アセンブリからは以下のように呼び出せる。チュートリアルでは external 命令を使うと書いているが extern を使うのが正しいっぽい。

    extern kmain
    call kmain

ここまでバグ修正しながら頑張ってきたが、よく見ると同様の修正のプルリクエストが上がっていた。やっぱ自分の環境の問題じゃないのかなぁ。

github.com

4.2.2 Moving the Cursor

ここからはカーソルを動かす話。I/O ports を使ってカーソルの位置をハードウェアに送信する。カーソルの位置は2バイトで指定されるので、上位1バイトと下位1バイトを分けて送信する必要がある。上位であるか下位であるかは 0x3D4 ポートに 14 or 15 を送信を送信することで表明し、実際のデータは 0x3D5 ポートに送信する。

手順通りに進めれば C プログラムからカーソルの位置を指定できるようになった。ただし、途中で undefined reference to outb みたいなエラーメッセージが出て make run できなかった。以下の issue を参考に Makefile を修正すると直った。ld コマンドのためのオブジェクトが足りていなかったみたい。

github.com

4.2.3 The Driver

fb_write_cell 関数で1文字ずつスクリーンに文字を表示させるのは面倒なので、文字列をまとめて表示する write 関数を作るのがよいとのこと。

その通りに自分で C コードを書いてみたがどうも上手くいかない。具体的には、C コードの中で文字列リテラルを使うとコンパイルは通るが、Bochs を起動すると Error 13: Invalid or unsupported executable format のようなエラーが出る。困った。

いろいろ調べてみると同じ問題に遭遇している人がいた。

stackoverflow.com

問題としては、loader.s の section .text: というセグメント定義のコロンが不要らしい。正しくは section .text で text セグメントを定義できる。このエラーが、文字列リテラルを格納する rodata セグメントに影響を与えていたらしく、文字列リテラルを使ったときだけエラーが出るようになるとのこと。よく見ると issue としてこの問題を報告しているものもあった。はやく本家が直してくれ、無駄に時間が溶ける...。

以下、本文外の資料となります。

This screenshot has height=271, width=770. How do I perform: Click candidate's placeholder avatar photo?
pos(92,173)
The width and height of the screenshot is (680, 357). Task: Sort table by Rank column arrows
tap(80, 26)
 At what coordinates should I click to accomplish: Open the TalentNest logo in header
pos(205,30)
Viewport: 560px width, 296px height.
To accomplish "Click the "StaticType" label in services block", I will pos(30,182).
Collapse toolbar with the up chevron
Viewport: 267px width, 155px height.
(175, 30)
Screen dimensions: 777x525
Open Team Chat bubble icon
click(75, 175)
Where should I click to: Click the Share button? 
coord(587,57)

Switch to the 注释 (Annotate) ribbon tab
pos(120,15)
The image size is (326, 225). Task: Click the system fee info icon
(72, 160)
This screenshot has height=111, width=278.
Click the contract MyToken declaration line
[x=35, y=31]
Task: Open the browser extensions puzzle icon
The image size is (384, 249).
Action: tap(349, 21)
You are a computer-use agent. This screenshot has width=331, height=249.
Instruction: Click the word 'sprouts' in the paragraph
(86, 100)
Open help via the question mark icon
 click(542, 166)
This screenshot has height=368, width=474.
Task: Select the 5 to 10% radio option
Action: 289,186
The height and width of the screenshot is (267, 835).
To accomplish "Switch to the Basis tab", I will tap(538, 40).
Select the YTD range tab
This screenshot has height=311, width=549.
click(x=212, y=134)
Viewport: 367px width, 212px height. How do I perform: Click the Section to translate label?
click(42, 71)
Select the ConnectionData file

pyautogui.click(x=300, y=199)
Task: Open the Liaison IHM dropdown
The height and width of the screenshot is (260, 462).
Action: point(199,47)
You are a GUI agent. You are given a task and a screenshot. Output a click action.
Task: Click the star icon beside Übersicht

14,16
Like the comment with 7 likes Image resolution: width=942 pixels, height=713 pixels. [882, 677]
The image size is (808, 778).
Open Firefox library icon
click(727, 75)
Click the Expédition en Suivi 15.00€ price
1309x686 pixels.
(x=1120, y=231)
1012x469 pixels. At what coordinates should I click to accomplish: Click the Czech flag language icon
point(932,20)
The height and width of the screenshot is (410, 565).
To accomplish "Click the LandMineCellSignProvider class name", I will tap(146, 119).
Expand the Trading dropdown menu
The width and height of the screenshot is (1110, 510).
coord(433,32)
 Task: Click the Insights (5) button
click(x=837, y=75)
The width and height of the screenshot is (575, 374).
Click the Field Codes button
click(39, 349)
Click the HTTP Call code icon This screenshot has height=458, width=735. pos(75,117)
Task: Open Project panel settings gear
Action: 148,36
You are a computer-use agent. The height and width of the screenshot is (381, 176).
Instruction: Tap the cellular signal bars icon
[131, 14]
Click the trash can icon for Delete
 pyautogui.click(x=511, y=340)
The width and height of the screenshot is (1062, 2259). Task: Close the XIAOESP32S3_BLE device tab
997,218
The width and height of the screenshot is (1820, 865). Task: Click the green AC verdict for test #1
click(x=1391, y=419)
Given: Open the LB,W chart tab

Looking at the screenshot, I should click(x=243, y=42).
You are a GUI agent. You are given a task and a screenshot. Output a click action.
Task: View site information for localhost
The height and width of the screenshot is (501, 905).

結果として、以下の write 関数を実装してみた。表示の開始位置(cursor)は今のところ適当にしている。表示する文字数は関数の引数から外し、常に引数の文字列すべてを表示するようにしている。

unsigned int cursor = 0;
void write(char *buf)
{
    for (unsigned int i = 0; buf[i] != '\0'; i++)
    {
        fb_write_cell(cursor + i * 2, buf[i], LIGHTGREEN, BLACK);
    }
}

4.3 The Serial Ports

serial ports はハードウェア同士を接続するためのインターフェースである。serial ports の制御は I/O ports を介して行われる。つまり、I/O ports の特定のポートにデータをいろいろ送りつければ、serial ports を使えるということだと思われる。このチュートリアルの記述だけではシリアルポートの意味がよく分からなかったので、以下の OSDev Wiki のページを見てみた。

wiki.osdev.org

Bochs などのエミュレータがシリアルポートの出力をホストマシンに標準出力やファイルで伝達できることから、OS 開発においてシリアルポートがよく使われるとのこと。COM1, COM2,... などの COM ports というのは serial ports のことを指していると思ったらよさそう。COM1 を使うとして、COM1 の 0x3F8 ポートにオフセットを指定すると、各種データを設定するためのポートになる。たとえば、オフセットとして +3 を指定すると「Line Control Register」であり、このポートに設定値を送りつけると通信の設定ができる。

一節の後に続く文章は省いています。